### INPUT MATERIAL
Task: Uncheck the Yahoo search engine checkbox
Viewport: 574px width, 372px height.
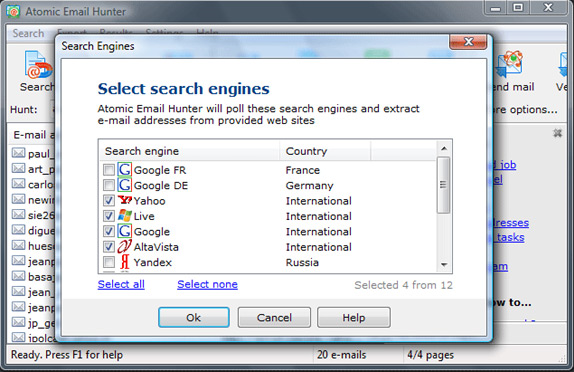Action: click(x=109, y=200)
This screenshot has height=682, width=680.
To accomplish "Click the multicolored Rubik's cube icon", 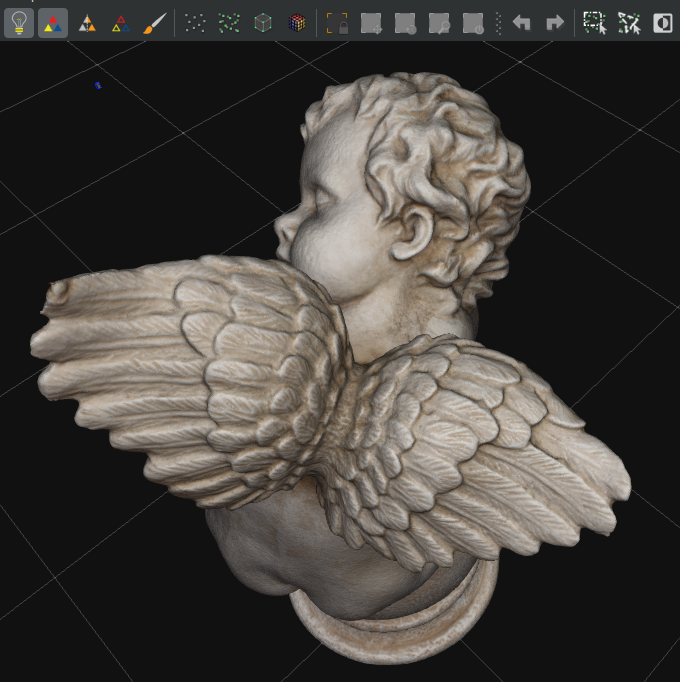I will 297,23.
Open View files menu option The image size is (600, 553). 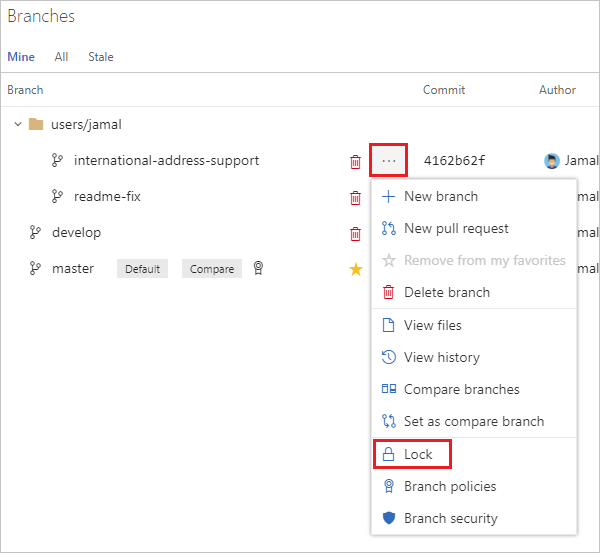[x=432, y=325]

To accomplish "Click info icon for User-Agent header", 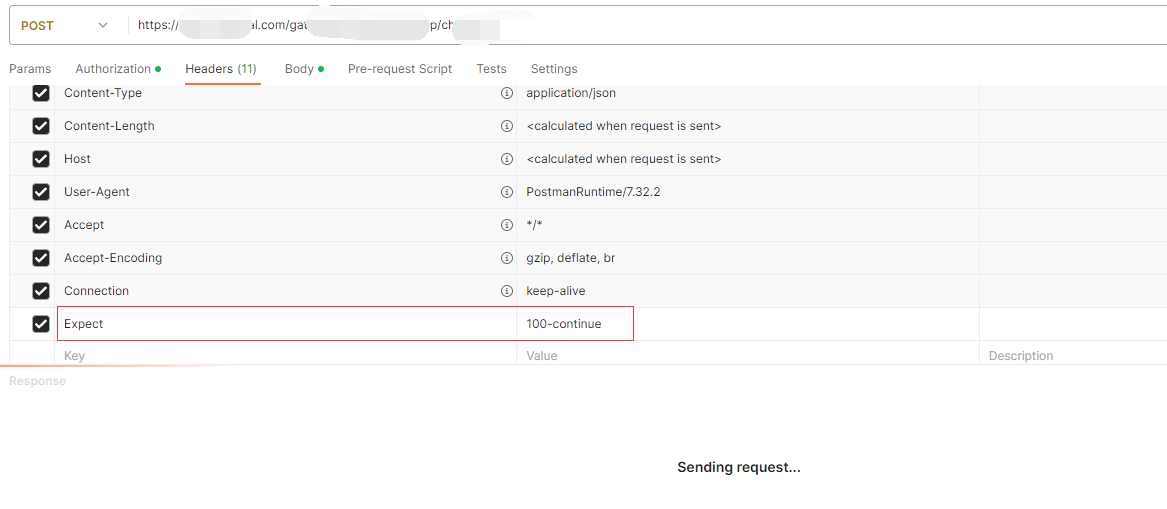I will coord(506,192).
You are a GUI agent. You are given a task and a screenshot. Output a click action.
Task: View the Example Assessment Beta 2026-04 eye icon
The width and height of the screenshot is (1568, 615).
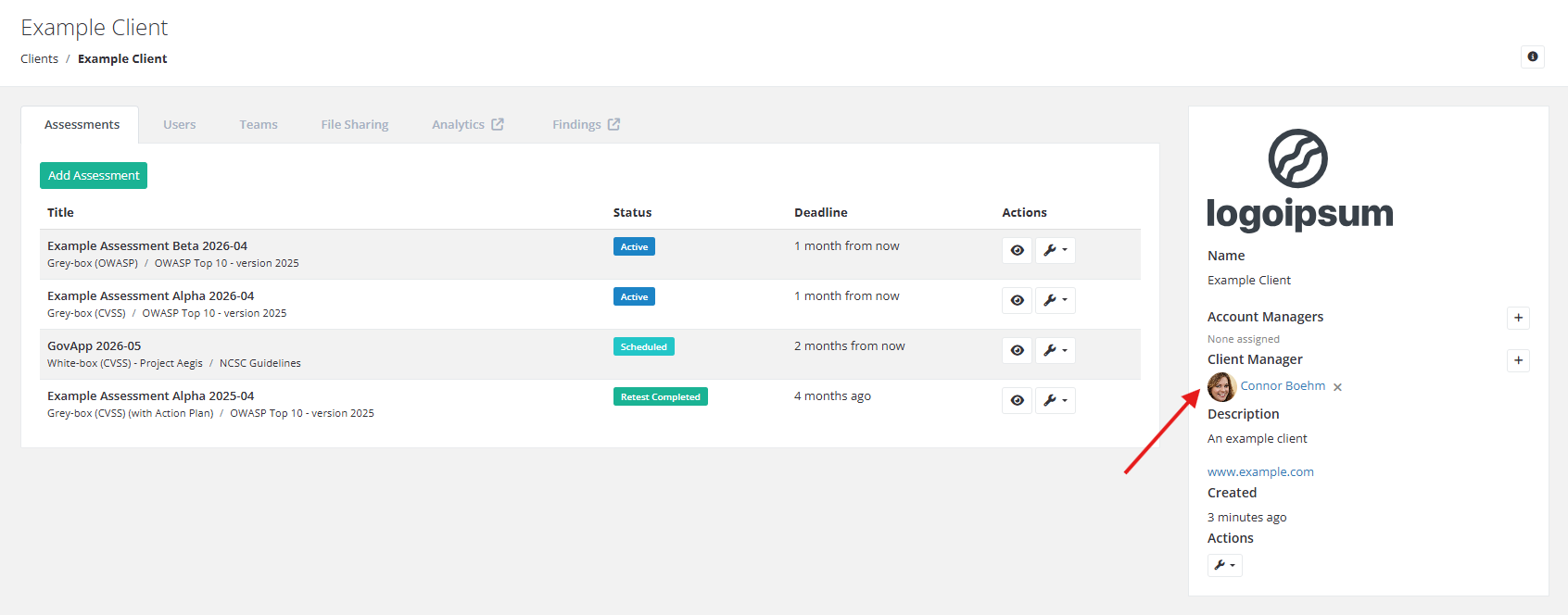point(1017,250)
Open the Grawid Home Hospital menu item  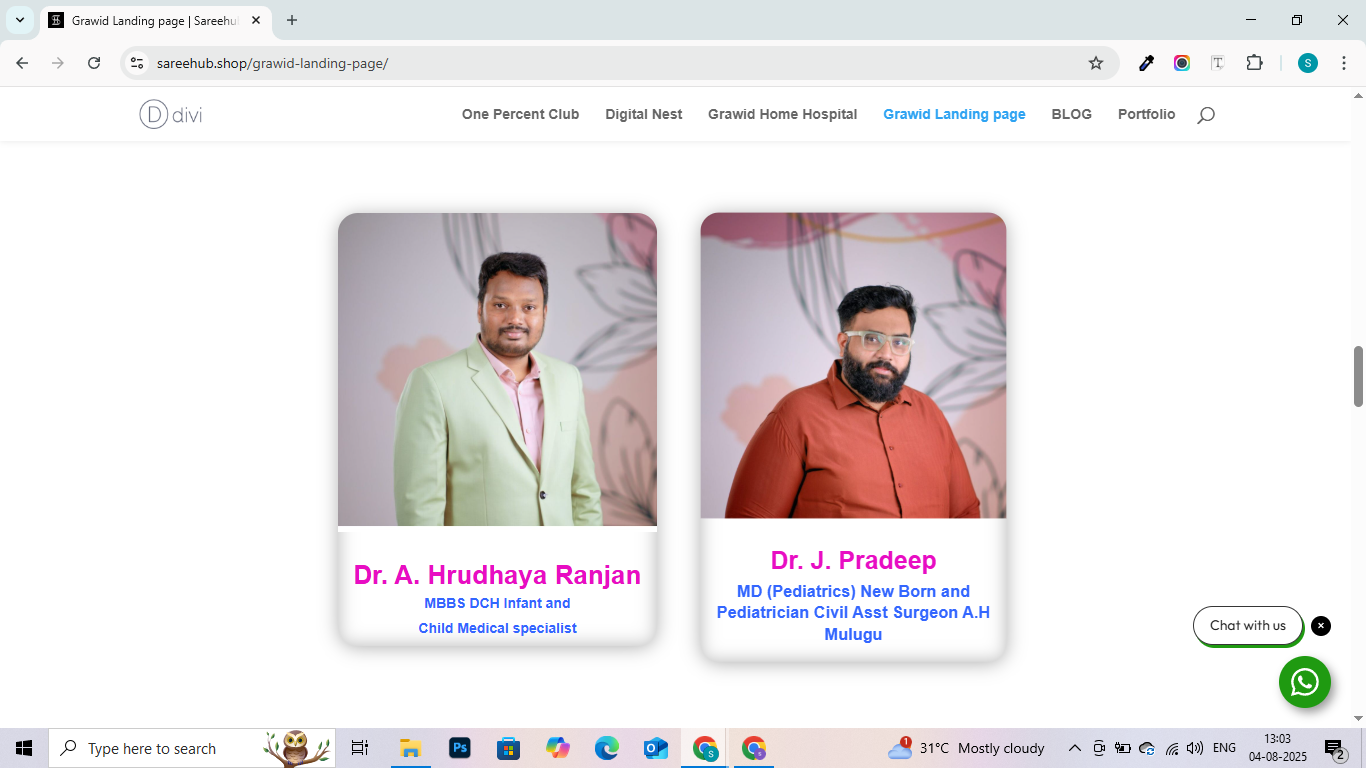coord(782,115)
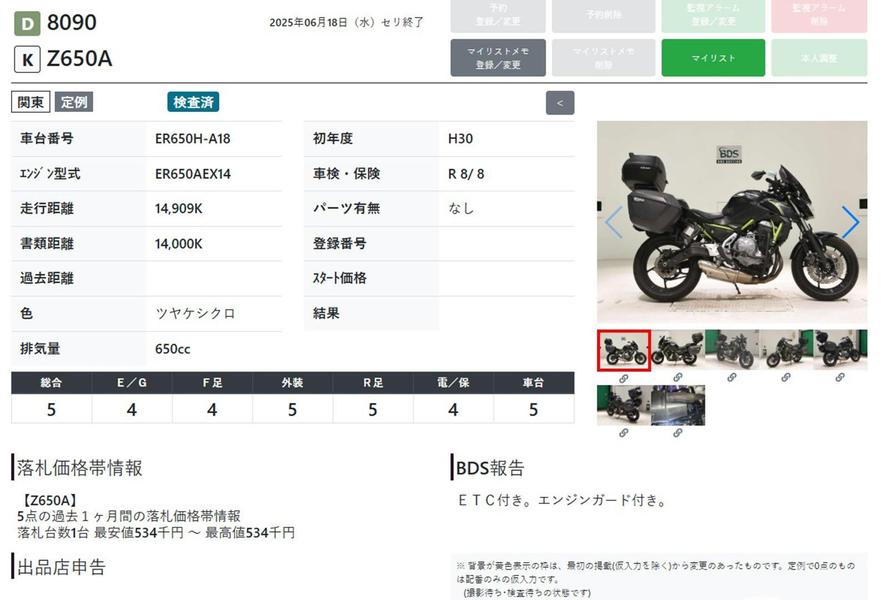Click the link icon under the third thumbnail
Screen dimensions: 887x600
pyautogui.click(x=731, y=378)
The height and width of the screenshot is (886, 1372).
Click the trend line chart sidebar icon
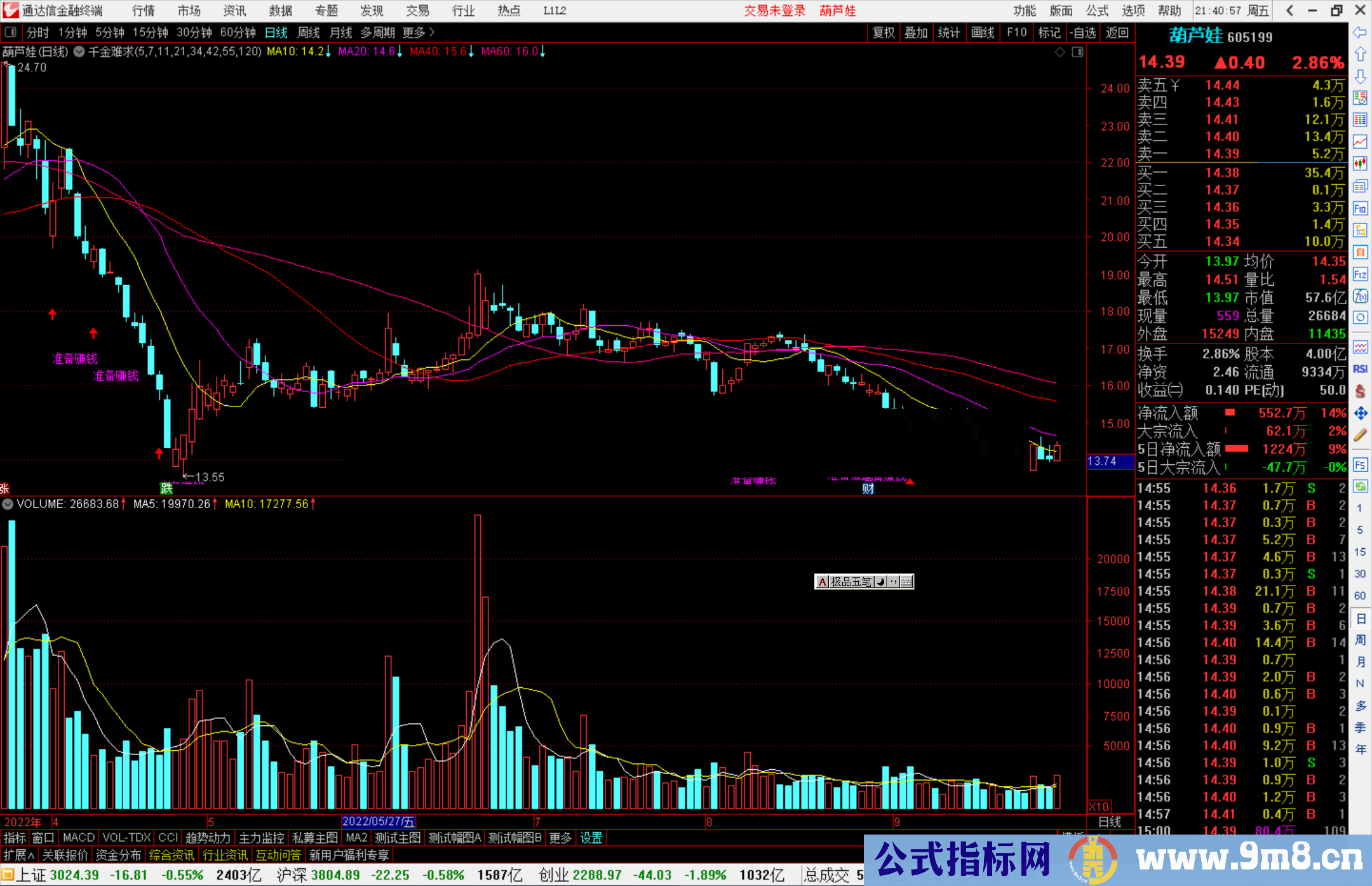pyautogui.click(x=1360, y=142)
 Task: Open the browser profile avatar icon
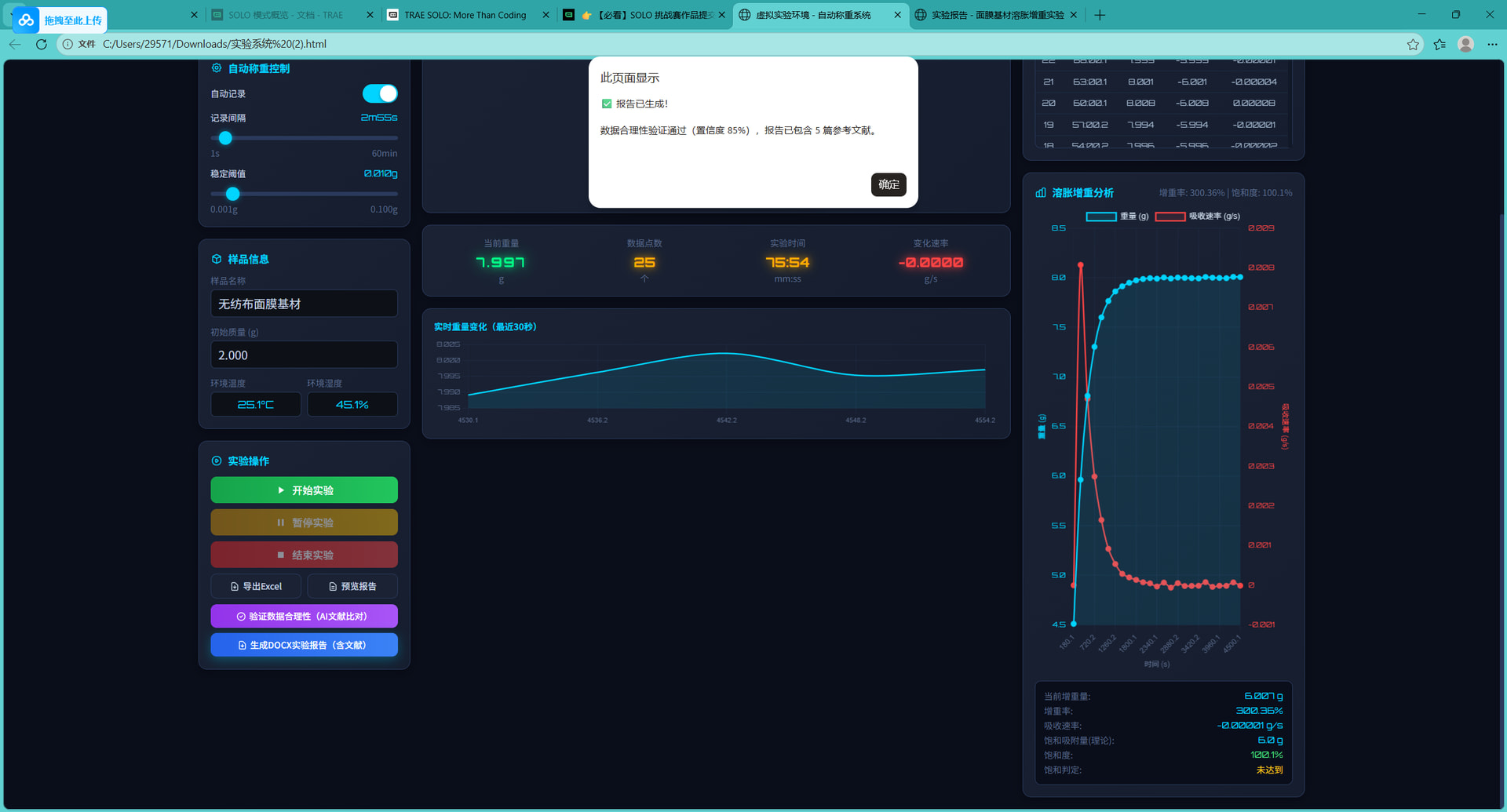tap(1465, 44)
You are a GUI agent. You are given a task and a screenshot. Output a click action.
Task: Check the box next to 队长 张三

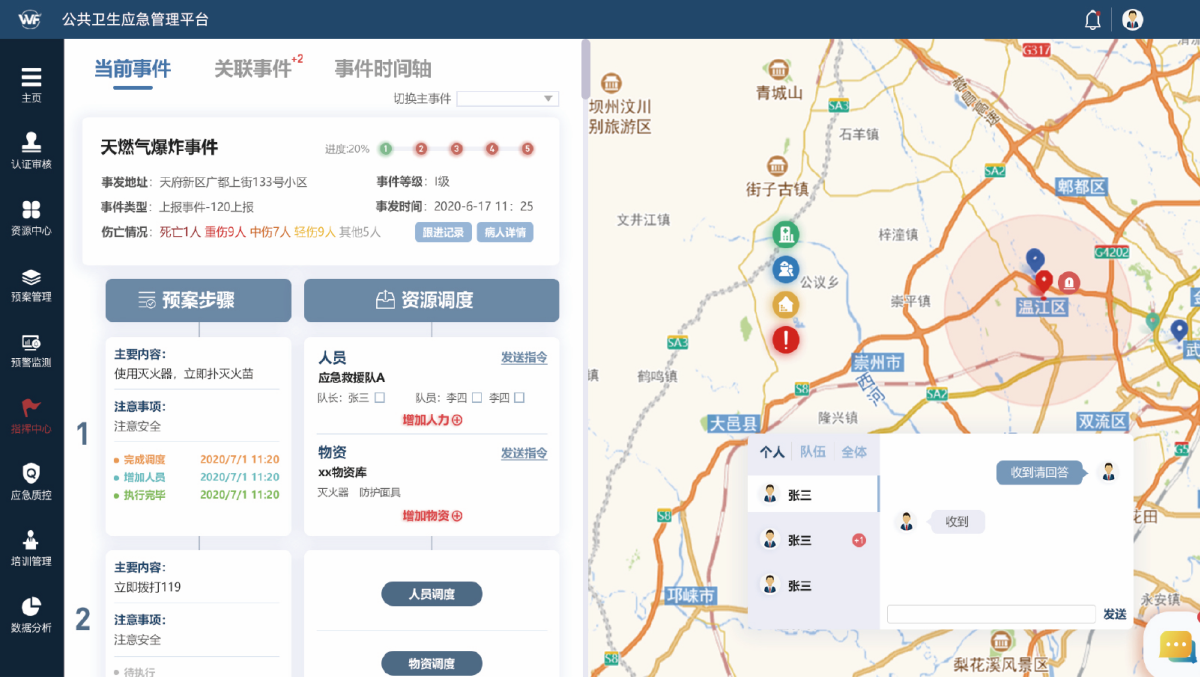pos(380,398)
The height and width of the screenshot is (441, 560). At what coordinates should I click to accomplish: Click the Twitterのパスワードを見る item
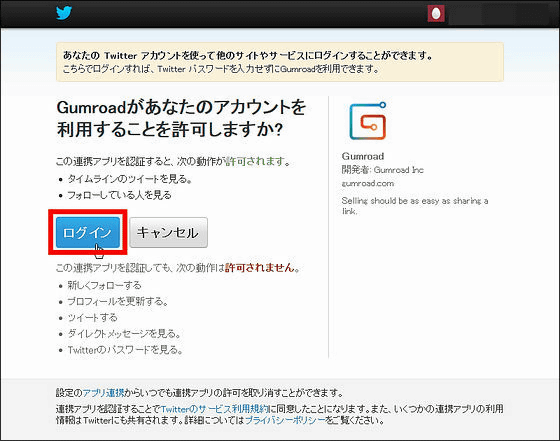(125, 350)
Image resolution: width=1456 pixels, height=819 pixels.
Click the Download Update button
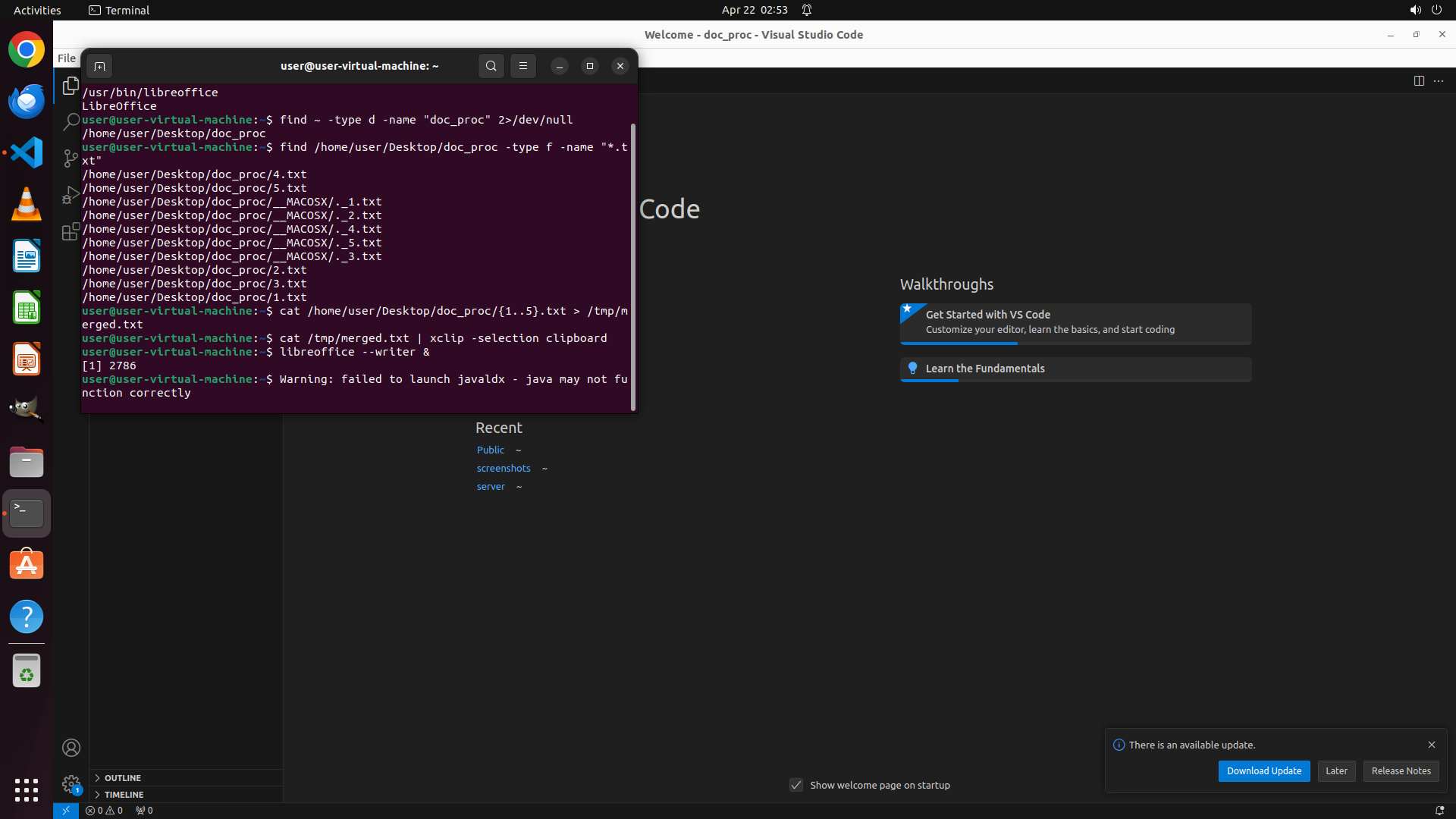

### REQUIREMENT
Quote the data from the line containing "Task: Open the browser profile avatar icon" through the end of the data, both ends included, and leave the pictures out of your answer.

### PROBLEM SOLUTION
 Task: Open the browser profile avatar icon
tap(1465, 44)
You are a GUI agent. You are given a task and a screenshot. Output a click action.
Task: Check the box next to 队长 张三

pos(380,398)
The height and width of the screenshot is (441, 560). At what coordinates should I click to accomplish: Click the Twitterのパスワードを見る item
(125, 350)
Image resolution: width=1456 pixels, height=819 pixels.
Click the Download Update button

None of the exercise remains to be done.